US Tech Stocks To Watch



Google LogoDespite marked declines in the US Economy, the credit crunch crisis and poor performance on Wall Street, a number of Tech stocks have gone against the tide by performing well during these troubled times.

Forbes has a list of America’s 25 Fastest-Growing Tech Companies, with a breakdown of performances for each. The list is made up of:

  1. Google
  2. Salesforce.com
  3. Ceradyne
  4. Euronet Worldwide
  5. FalconStor Software
  6. Cognizant Technology Solutions
  7. Celgene
  8. LifeCell
  9. Martek Biosciences
  10. j2 Global Communications
  11. Red Hat
  12. Digital River
  13. Genentech
  14. DRS Technologies
  15. L-3 Communications Holdings
  16. Vocus
  17. CommVault Systems
  18. FARO Technologies
  19. Comtech Telecommunications
  20. Network Appliance
  21. NII Holdings
  22. Diodes
  23. Dolby Laboratories
  24. Gen-Probe
  25. Adobe Systems

It’s no surprise to see Google topping the list. 2007 was a good year for Google, even if their share price and profits didn’t quite match expectation at times.

Google continue to make numerous improvements to their technology, enabling them to index web pages more quickly and make search results more relevant to user search queries.

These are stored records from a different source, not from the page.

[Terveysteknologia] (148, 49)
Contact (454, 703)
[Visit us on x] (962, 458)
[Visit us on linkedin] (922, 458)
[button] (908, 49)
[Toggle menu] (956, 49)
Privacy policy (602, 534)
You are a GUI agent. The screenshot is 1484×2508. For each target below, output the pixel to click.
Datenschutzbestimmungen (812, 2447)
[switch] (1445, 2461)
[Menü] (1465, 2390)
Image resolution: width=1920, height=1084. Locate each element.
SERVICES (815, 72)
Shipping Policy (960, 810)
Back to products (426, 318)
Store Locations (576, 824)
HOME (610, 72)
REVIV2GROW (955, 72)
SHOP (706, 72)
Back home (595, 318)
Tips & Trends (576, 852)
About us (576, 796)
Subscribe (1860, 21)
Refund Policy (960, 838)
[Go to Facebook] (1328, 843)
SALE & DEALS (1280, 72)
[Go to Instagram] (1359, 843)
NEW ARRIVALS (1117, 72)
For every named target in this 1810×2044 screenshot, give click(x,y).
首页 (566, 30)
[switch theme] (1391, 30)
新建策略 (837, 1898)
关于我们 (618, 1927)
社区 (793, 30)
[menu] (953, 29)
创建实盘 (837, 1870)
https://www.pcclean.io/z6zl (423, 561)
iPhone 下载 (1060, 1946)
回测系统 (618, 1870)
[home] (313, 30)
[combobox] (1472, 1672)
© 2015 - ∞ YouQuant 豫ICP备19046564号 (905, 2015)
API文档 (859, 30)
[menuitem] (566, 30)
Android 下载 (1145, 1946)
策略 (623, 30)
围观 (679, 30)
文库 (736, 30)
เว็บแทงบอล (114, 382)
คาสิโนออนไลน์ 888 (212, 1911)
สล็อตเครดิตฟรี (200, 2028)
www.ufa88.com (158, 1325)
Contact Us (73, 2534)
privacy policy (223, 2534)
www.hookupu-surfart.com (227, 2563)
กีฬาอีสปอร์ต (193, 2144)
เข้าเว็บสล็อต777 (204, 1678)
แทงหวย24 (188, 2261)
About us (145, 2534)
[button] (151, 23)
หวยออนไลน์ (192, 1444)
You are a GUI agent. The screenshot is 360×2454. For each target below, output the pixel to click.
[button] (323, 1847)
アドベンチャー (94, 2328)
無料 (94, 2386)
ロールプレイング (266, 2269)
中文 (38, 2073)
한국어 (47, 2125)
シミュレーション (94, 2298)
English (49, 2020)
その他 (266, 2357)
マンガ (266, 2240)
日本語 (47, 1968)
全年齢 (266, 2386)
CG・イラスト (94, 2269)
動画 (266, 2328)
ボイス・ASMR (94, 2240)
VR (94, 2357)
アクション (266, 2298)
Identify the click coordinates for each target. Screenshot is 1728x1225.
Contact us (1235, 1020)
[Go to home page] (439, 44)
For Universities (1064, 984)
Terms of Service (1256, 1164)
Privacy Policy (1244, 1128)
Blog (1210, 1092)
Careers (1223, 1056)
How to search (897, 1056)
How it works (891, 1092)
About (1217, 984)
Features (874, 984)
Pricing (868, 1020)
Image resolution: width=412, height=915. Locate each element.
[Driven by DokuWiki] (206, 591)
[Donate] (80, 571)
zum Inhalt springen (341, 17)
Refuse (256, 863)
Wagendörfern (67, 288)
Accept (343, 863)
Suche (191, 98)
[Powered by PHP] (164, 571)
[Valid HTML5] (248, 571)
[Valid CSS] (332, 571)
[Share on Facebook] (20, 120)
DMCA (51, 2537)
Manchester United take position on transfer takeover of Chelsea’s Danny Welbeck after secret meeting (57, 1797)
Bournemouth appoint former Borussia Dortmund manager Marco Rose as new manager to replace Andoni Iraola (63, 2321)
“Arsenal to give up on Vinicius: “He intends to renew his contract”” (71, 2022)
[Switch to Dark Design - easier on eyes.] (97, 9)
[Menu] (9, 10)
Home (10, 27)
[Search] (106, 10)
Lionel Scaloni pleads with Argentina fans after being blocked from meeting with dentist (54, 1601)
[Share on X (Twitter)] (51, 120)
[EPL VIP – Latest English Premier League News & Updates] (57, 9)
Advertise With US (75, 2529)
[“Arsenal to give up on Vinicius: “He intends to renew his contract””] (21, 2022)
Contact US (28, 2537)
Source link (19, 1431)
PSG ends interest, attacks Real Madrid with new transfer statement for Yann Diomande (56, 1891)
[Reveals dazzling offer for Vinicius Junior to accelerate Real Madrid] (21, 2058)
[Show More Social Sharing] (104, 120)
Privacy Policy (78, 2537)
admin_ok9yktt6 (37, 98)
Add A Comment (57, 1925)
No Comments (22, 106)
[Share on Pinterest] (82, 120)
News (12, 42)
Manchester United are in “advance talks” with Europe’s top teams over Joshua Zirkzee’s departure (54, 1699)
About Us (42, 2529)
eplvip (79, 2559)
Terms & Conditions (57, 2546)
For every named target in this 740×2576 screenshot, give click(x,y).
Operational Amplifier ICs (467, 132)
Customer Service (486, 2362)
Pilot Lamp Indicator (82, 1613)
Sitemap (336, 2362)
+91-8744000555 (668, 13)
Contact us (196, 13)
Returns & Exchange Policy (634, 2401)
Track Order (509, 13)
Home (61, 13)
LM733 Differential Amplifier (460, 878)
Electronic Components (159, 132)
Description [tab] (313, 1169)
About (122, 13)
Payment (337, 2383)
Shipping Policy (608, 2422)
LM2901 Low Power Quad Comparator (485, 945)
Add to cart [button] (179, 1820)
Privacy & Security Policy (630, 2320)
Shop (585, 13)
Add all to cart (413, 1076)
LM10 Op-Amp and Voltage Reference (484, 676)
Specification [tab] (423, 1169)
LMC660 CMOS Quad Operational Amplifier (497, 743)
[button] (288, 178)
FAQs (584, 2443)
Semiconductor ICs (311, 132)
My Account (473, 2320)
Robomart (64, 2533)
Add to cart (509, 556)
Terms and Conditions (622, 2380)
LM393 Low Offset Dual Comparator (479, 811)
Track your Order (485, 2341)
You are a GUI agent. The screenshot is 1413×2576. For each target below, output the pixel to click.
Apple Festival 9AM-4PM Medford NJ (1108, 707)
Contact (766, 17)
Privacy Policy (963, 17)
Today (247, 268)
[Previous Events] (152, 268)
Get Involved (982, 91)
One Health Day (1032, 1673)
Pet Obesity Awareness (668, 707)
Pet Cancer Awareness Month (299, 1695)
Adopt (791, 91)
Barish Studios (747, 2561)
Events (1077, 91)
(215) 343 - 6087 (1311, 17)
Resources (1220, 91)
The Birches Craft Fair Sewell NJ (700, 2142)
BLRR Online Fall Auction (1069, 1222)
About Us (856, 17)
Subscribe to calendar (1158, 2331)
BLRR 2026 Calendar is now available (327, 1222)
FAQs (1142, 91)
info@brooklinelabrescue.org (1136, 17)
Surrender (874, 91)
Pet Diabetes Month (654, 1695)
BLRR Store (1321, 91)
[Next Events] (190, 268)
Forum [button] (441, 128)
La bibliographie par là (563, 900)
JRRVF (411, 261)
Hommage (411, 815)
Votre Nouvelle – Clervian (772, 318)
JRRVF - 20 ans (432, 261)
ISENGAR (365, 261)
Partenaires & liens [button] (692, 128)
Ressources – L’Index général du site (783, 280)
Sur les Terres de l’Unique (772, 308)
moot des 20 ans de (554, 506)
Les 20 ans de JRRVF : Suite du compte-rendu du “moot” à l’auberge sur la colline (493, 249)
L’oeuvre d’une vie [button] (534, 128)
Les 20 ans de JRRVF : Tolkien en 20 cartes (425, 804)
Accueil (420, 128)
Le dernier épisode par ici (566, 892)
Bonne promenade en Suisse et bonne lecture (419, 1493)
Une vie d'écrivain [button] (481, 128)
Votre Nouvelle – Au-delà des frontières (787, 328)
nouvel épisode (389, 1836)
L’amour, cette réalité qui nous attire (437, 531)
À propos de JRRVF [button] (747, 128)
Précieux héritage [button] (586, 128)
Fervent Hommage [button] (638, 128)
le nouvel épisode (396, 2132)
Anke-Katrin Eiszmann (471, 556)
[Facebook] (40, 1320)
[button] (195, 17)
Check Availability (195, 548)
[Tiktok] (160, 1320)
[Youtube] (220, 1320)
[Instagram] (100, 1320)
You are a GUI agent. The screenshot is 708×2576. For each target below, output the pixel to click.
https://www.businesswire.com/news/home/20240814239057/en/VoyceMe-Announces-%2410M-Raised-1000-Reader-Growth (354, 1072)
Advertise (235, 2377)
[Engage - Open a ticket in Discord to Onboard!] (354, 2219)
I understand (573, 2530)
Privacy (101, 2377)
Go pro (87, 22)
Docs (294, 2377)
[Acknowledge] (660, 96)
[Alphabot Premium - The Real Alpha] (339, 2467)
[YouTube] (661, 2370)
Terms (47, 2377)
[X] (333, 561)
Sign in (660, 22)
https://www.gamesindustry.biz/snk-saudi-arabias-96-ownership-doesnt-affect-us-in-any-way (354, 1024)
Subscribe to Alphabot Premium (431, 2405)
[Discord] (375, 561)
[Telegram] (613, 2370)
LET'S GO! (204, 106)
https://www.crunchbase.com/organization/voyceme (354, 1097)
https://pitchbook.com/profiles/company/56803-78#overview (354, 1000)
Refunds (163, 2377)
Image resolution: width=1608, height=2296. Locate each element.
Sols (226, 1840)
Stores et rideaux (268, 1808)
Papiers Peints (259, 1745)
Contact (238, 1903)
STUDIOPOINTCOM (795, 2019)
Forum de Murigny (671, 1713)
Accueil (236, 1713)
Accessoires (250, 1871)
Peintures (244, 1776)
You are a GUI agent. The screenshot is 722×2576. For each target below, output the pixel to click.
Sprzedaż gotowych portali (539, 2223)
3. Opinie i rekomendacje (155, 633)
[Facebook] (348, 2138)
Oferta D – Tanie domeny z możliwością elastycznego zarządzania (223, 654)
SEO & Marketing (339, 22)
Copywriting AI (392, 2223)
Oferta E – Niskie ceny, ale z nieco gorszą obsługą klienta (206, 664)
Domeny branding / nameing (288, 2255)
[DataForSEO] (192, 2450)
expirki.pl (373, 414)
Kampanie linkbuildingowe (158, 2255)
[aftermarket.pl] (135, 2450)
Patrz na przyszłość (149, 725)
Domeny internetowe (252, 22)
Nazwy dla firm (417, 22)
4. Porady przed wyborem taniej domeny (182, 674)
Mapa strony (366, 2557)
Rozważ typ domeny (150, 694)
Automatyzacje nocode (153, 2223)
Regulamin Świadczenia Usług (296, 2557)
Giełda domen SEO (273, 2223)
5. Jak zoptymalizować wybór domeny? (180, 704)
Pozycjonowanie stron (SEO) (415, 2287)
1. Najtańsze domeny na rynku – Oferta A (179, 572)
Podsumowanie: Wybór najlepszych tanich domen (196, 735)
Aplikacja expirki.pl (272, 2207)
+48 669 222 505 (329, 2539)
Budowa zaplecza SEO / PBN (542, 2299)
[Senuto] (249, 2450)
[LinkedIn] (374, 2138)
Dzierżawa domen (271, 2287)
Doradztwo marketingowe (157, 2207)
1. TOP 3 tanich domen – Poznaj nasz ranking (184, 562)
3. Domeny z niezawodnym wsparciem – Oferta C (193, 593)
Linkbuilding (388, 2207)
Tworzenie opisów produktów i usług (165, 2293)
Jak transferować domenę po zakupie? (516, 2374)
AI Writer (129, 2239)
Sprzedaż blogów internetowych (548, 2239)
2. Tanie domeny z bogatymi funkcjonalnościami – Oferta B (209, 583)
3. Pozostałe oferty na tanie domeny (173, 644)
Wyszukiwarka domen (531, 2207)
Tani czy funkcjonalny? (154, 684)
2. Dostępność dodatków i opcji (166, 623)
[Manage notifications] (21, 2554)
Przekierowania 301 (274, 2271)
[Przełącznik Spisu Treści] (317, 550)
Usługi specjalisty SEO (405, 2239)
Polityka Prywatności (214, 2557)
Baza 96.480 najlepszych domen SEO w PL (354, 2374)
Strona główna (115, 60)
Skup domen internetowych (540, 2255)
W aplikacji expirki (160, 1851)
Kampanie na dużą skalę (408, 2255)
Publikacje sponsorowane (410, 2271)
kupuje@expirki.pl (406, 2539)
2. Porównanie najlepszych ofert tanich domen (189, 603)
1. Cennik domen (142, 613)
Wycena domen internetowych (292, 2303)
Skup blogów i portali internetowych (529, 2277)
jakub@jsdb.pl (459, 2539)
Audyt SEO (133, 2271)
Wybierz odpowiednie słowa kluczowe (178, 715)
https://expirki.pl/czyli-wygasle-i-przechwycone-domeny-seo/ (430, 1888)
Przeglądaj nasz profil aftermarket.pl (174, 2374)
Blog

Google have also worked hard on a suite of online applications known as Google Docs. It is hoped such online applications will eventually do away with system installed Office applications such as Word and Excel.

With recent news of Yahoo! laying off employee’s it appears that Google go from strength to strength - dominating the search engine arena. However, Google have an appetite to excel in other areas as well, and continue to diversify by using their billions of dollars of profit to start new ventures, buy-out tech companies and other intellectual property (IP).

A Look At The Chart (GOOG)
Google Daily Chart (30-01-08)

From the chart we can see a sharp fall in the value of GOOG stock. The value fell from around $715 - $518. We can also see a retracement to the 38.2% Fibonacci line taking the price above $590 earlier this month.

The sharp downward spike took the stock into oversold territory, which in turn rallied, as mentioned, to the 38.2% Fibonacci line. A look at the 14-day RSI shows a fall below 30, meaning the stock is oversold. Although the RSI has only just fell below to 29.24, some temporary recovery may be seen. However, with the strong down-trend a strong breakout signal would need to be seen for confirmation of any positive price movement.